In that passage I tried to make clear that I do indeed grasp and take enormously seriously the potentially unprecedented nature of modification medicine, and tried to capture in just a few words the difference between superlative as opposed to technoprogressive responses to such techniques. I realize that the sentence is a bit dense -- but it was off the cuff, just a stab at some kind of substance amidst all the snark. To spell out the point a bit:
Already contemporary medicine has called into question a number of conventional expectations concerning when lives can properly be said to begin and to end, the quality of life we can expect as we cope with various medical conditions (among them conditions that were once too simply subsumed under headings like "aging" or "disability"), and so on. Under such circumstances it becomes crucial in my view for democratically minded people to offer up formulations that facilitate values like equity, diversity, and informed, nonduressed consent in the face of these emerging medical interventions rather than hyperbolic formulations that skew our sense of the actual problems and stakes of the technodevelopmental terrain with which we are coping, fraudulent misinformation playing on people's fears and fantasies in the service of profit or political advantage, "well meaning" eugenic impositions of parochial visions of healthy optimality, maldistributions of the costs, risks, and benefits of therapy as an expression and exacerbation of global injustice, and so on. Superlative talk about "living forever" or "uploading selves into computers" fails to contribute to that necessary work and functions instead as a direct barrier to it, no less than does bioconservative fearmongering about "clone armies" and "human-animal hybrids" when the questions at hand actually involve increasing budgets for medical research and providing access to cures for treatable diseases.

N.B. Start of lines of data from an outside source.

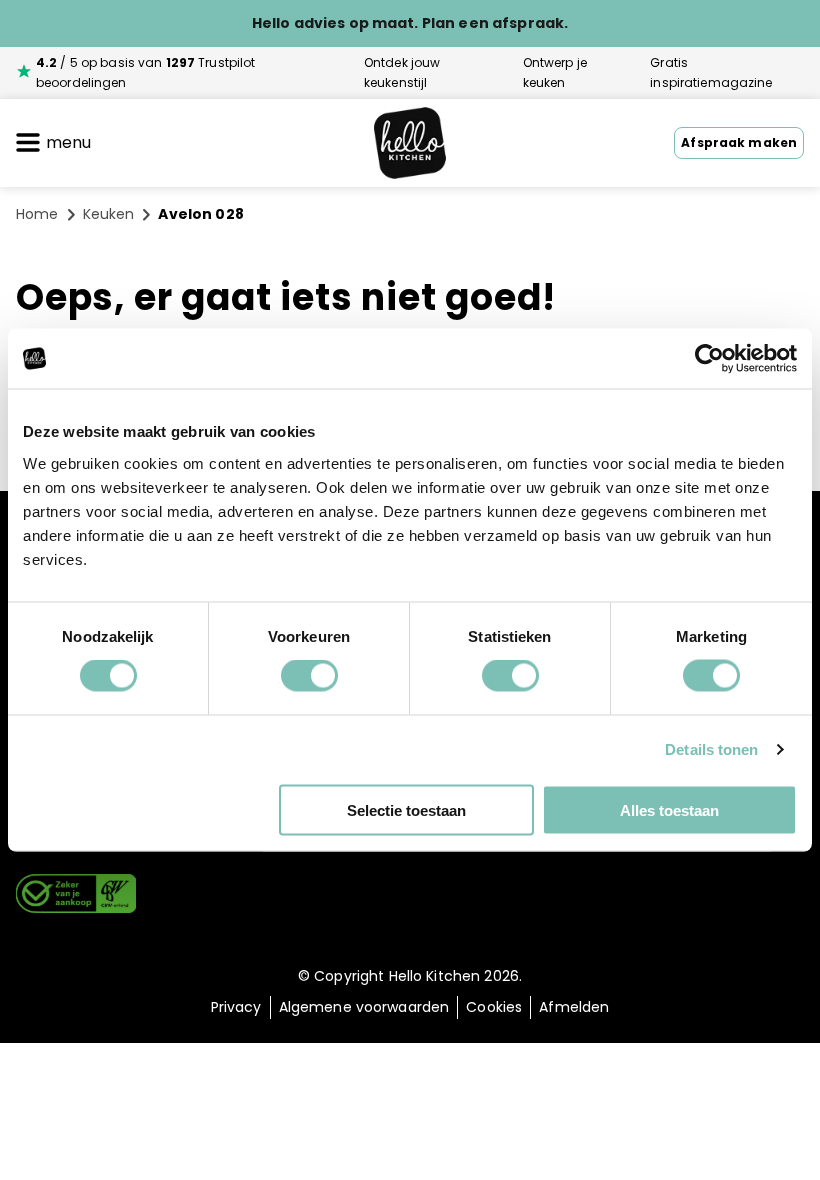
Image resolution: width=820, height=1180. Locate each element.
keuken (109, 214)
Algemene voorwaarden (364, 1007)
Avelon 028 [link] (200, 214)
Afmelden (574, 1007)
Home (37, 214)
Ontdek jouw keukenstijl (402, 72)
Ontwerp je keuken (555, 72)
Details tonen (711, 749)
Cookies (494, 1007)
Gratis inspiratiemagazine (711, 72)
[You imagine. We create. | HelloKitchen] (410, 143)
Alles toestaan (669, 809)
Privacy (236, 1007)
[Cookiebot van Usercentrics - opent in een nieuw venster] (709, 359)
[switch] (309, 676)
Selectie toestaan (406, 809)
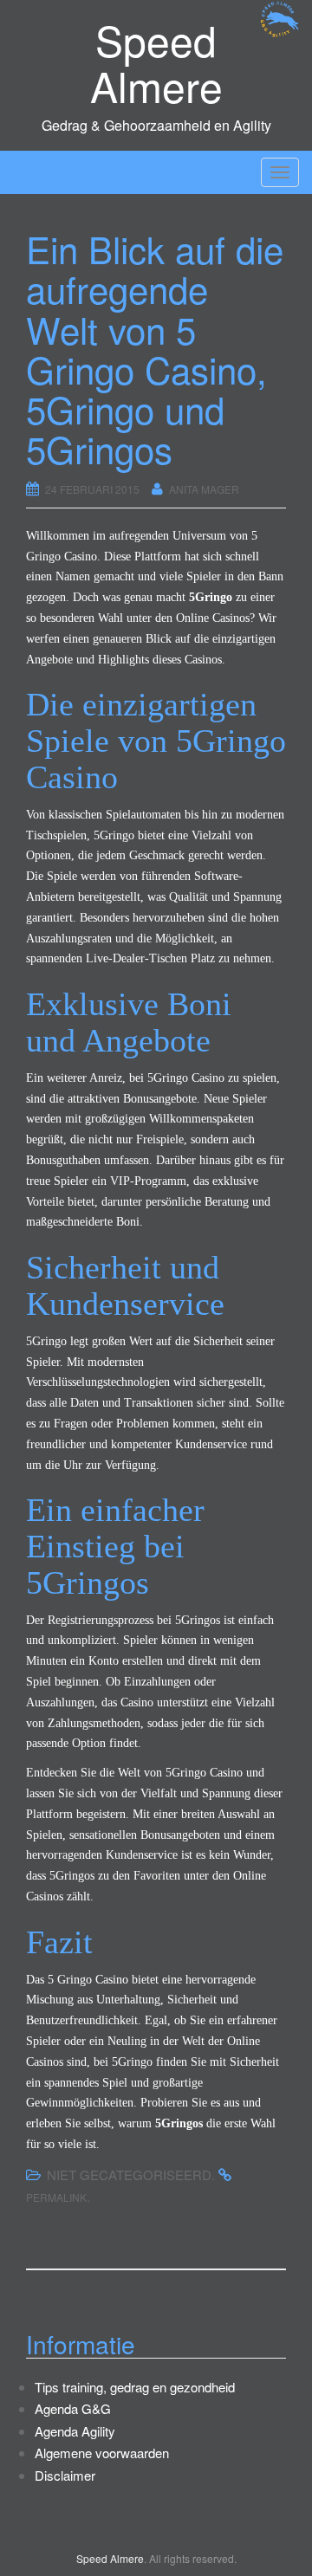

Prisco responds: "I am not going to waste too much time trying to understand what all these elegant and big words mean…. I believe I must have said a few times what I think of this nonsense." Quite apart from the patent anti-intellectualism of this response (I feel as though I'm about to be decried as a Hollyweird Leebrul), it is hard to understand how one can dismiss as "nonsense" what one refuses to understand in the first place. I waded through a whole hell of a lot of Superlative Technology discourse before I felt qualified to delineate its tendencies and assess them. Although I am sure that Superlative technocentrics (being, True Believers after all) would insist that the very fact that I have failed to find their vision compelling is proof enough that I have failed to understand their vision in the first place. Is it any wonder that, under such circumstances, I make recourse instead to ridiculing the ridiculous?